> _本文抜粋_
::::
2023年9月28日木曜日

2023年9月 第3週

  最近はMiles Davisの解説本を読んでいて、それに伴って過去のアーカイブ聞きまくり。これまでにない解像度でマイルスの音を聞いていて楽しい。日本のインストのレゲエ、ダブバンドがとても最高で色々ディグって聞いている。身近にあるのに気づいてない、かっこいい音楽はたくさんあるのだなと思う。なので新譜チェックは疎かになっていた日々でした。

Speed Tape by KEIJU

 KEIJUによる久しぶりのまとまったリリース。KANDYTOWN休止したことで今後はソロが加速していくことを予感させる内容で良かった。 彼の曲は盛り上がる系より内省を感じさせる曲の方が個人的には好きで今回はラスト2曲がそのテイストなので好きだった。川崎コネクションによるfeatの面々も楽曲にフィットしていて良い。特にWind RiseはJJJとStickyの曲がインスパイア元のようで、それもアツい。T.O.P.の使い方は分かりすぎている…本人のディレクションなのか?アルバムが楽しみ。好きな曲は”Wind Rise”

TWENTY THREE by Oll Korrect

 Oll KorrectのEP。好きなテイストど真ん中のはずなのに、いっときほどハマれないのはなぜなのか?と考えさせられた。それっぽいビートにそれっぽいリリックでしかないからなのか。エッジがなくて丸っこいというか…そもそも自分の感度自体も落ちているのだろうなと思うし、世の中の大多数は同じテイストの曲を求め続けるのだから間違いではないのか…

Try & Error by 5lack

 日比谷でワンマン実施直後にリリースされたEP。毎回聞くたびにOne and Onlyという言葉がこれほどふさわしいラッパーはいないと思う。今回もめっちゃかっこよかった。ハイライトは間違いなく”Change &Up”。『Title』以降顕著になっている2000年代オマージュなビートにISSUGIとBLを呼んでくるとか発想がすごい。時代が1周してISSUGIがこのビートでラップする面白さ、そしてBLの最高に気持ちいいフロー。プロデューサーとしての才覚が出ていて最高。あと”563”で見せつけるラップの切れ味も健在だった。
::::
> _提供資料_

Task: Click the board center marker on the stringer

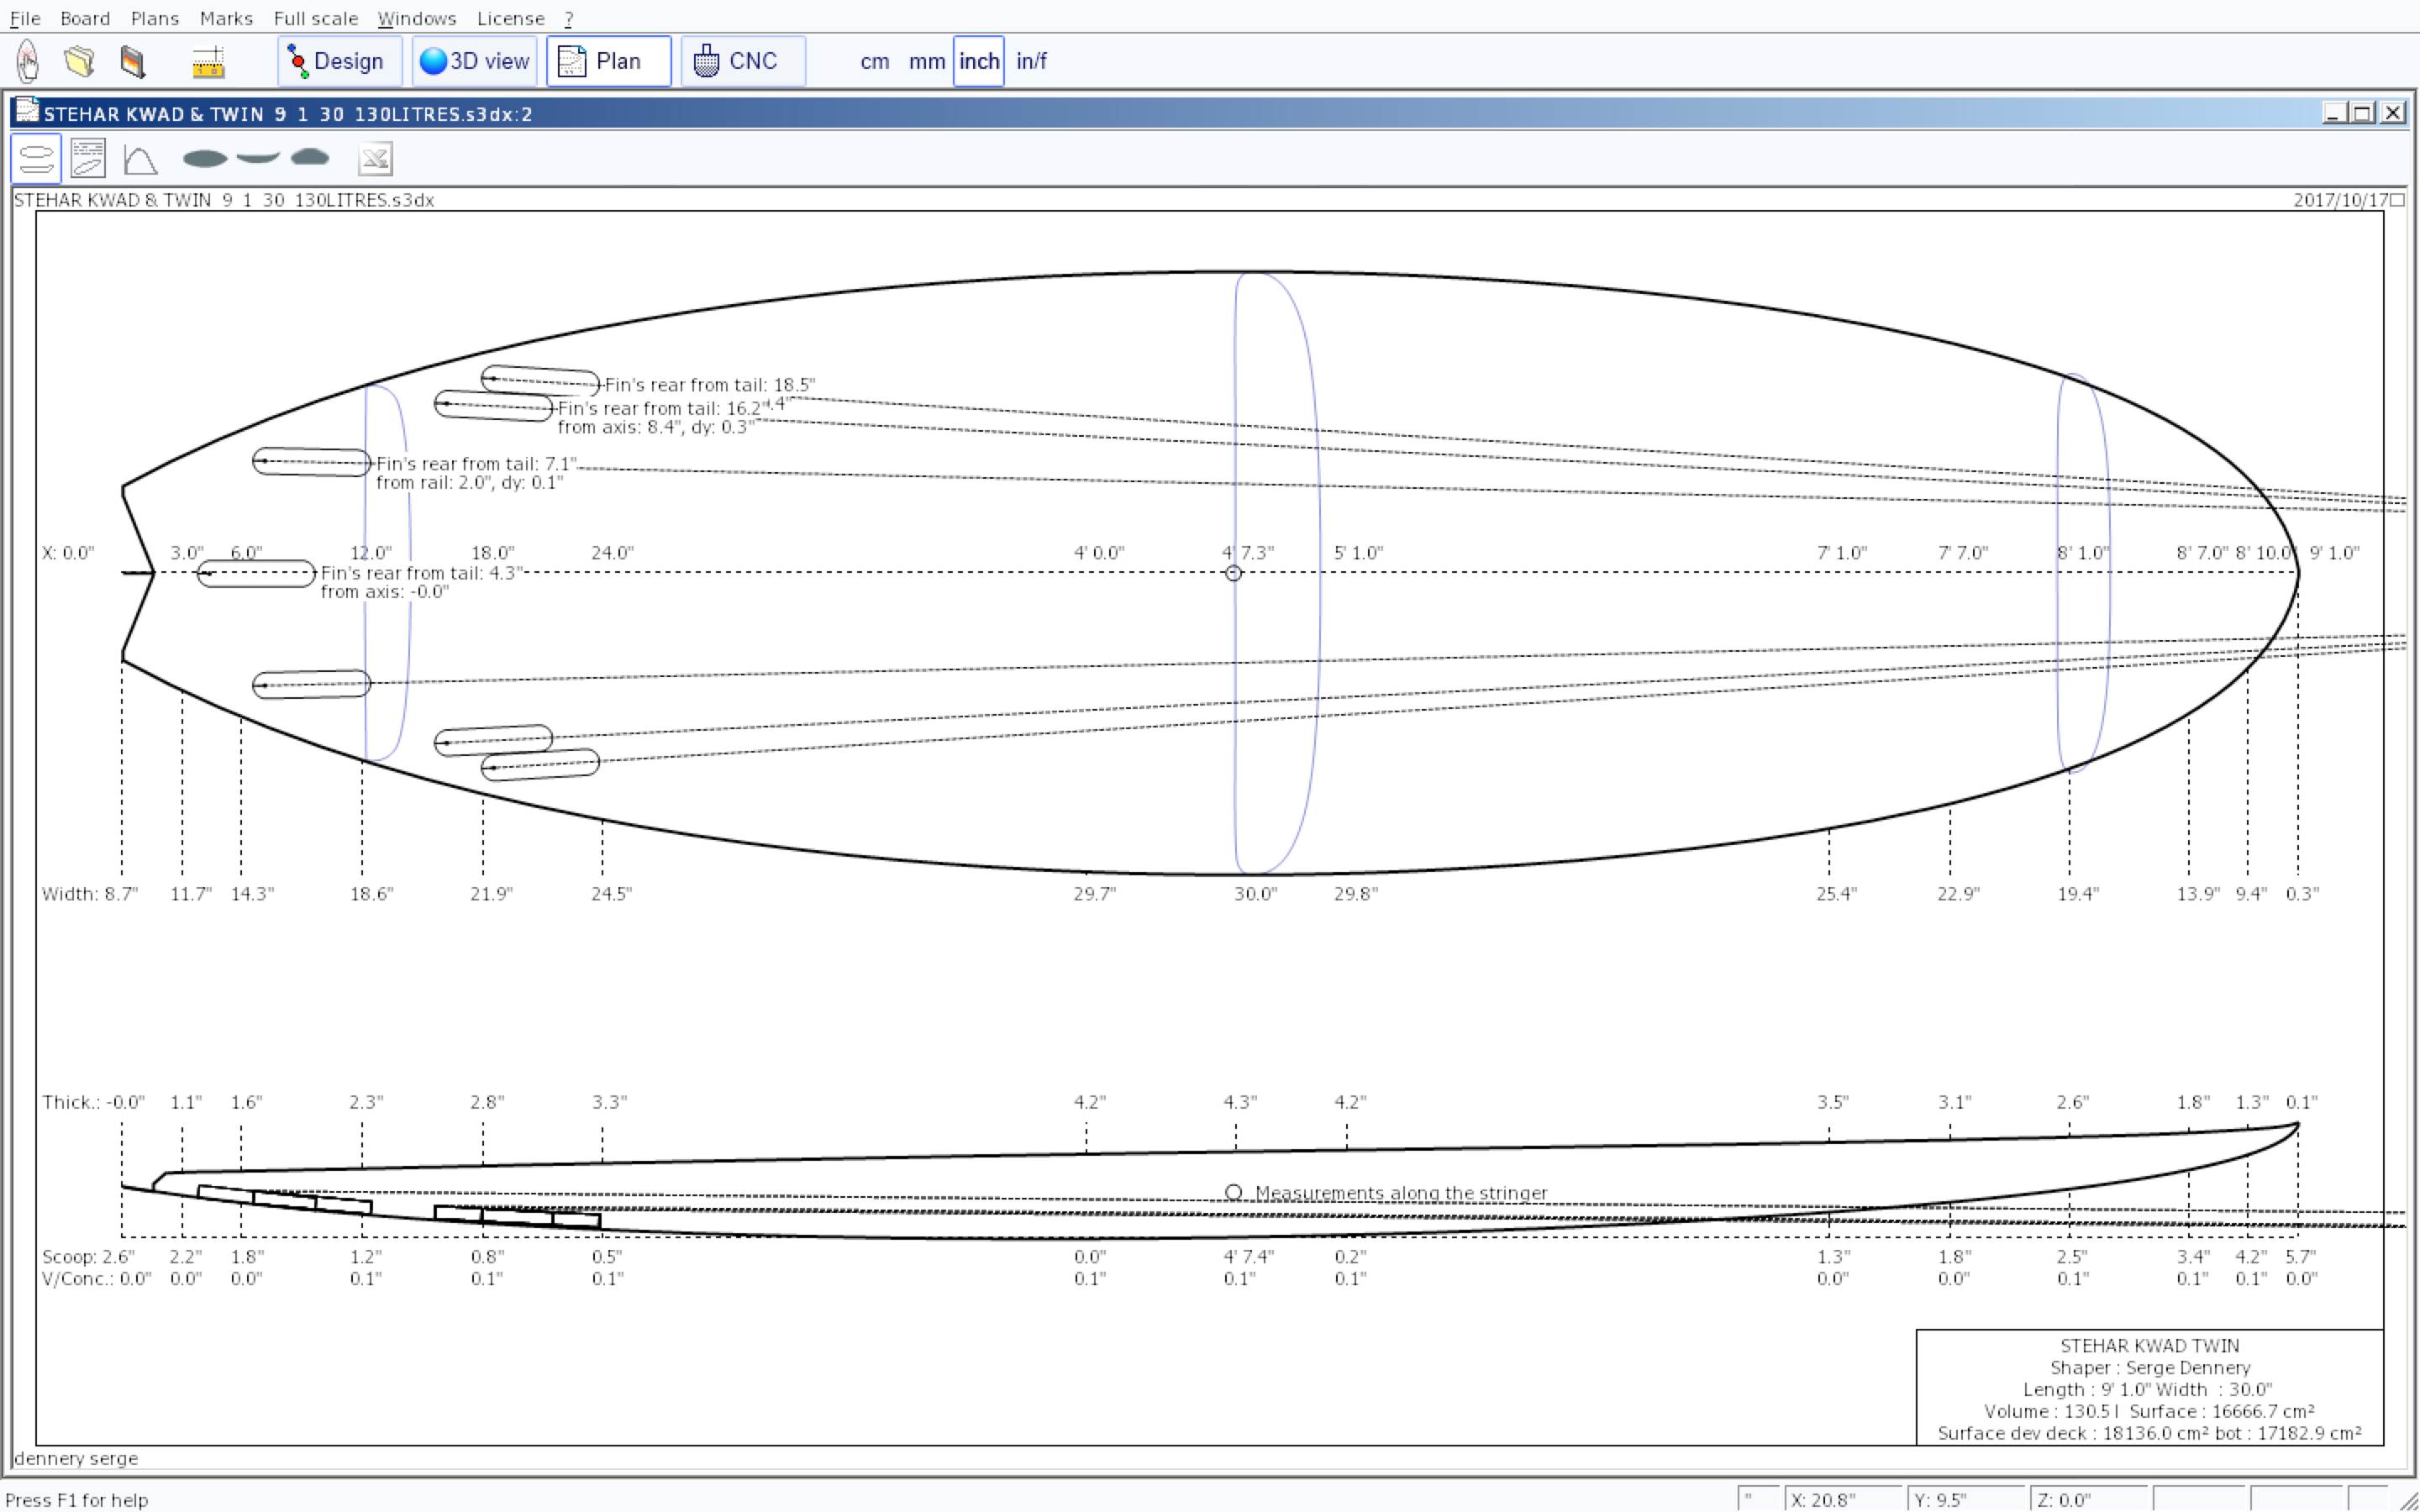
::::
> _やること_
a - 音楽レビューのうち、「2023年9月28日木曜日」から「疎かになっていた日々でした。」までをそのまま書き写してください。
b - 音楽レビューによると、5lackのEP「Try & Error」はどこでのワンマンの直後にリリースされましたか。
c - 音楽レビューの最後の文のあとから、続きを書き進めてください。

> _解答例_
a -
2023年9月28日木曜日

2023年9月 第3週

  最近はMiles Davisの解説本を読んでいて、それに伴って過去のアーカイブ聞きまくり。これまでにない解像度でマイルスの音を聞いていて楽しい。日本のインストのレゲエ、ダブバンドがとても最高で色々ディグって聞いている。身近にあるのに気づいてない、かっこいい音楽はたくさんあるのだなと思う。なので新譜チェックは疎かになっていた日々でした。

b - 日比谷です。

c -
Too Wise by Kzyboost

 Daichi YamamotoのレーベルからリリースとなったKzyboostのアルバム。近年はオートチューンと混同されがちなボーコーダーだが、ボーコーダーはかなりフィジカルな楽器。それゆえに滲みでるグルーヴとファンクネスがあると思っている。個人的には70-80年代のソウルとかファンクが好きになった要素の一つでもあった。本作はアップデートされた今のビートに対してボーコーダーでアプローチしていてかっこいい。たとえばタイトル曲の”Too Wise”のキックとスネアの硬さとボーコーダーの組み合わせなんてとてもフレッシュだと思う。あとは日本語詞があるのもいい。好きな曲はサックスも最高な”High Emotions”

Night Ride 2 Prequel by EPTEND

 Chillin Homie作品への客演参加で知ったEPTENDのEP。Chillin Homie同じくスピット系だと思っていたのだけど、今回は歌フロウを存分に発揮。そして、それがめちゃくちゃいい…2人組かと勘違いするくらいラップと歌の声色が違っていてびっくりした。SMTMがあれば…と勝手につい夢想してしまう韓国ヒップホップ好きの一人です。英詞が多いので意味をとれるのも楽しかった。好きな曲は一時のOVOサウンドを彷彿とさせる”25”

Voice tool tip.txt by Huh!

 SMTM11で決勝まで進出したHuh!のEP。Don Malik同じくSMTMではかなり魂をすり減らしたように感じていたけど、あくまでアレはアレ、これはこれスタイルで安心した。前半はBOBBY、Street Babyを呼んでミニマルなビートでスピットしまくり。一方で後半はポップさも入れつつ今のトレンドをうまく彼のスタイルに昇華していてかっこいい。特に”fuck’em up”のドラムン→ジャージーへのドラムスイッチはDJ的なアプローチでなるほど〜という感じ。なので好きな曲は”fuck’em up”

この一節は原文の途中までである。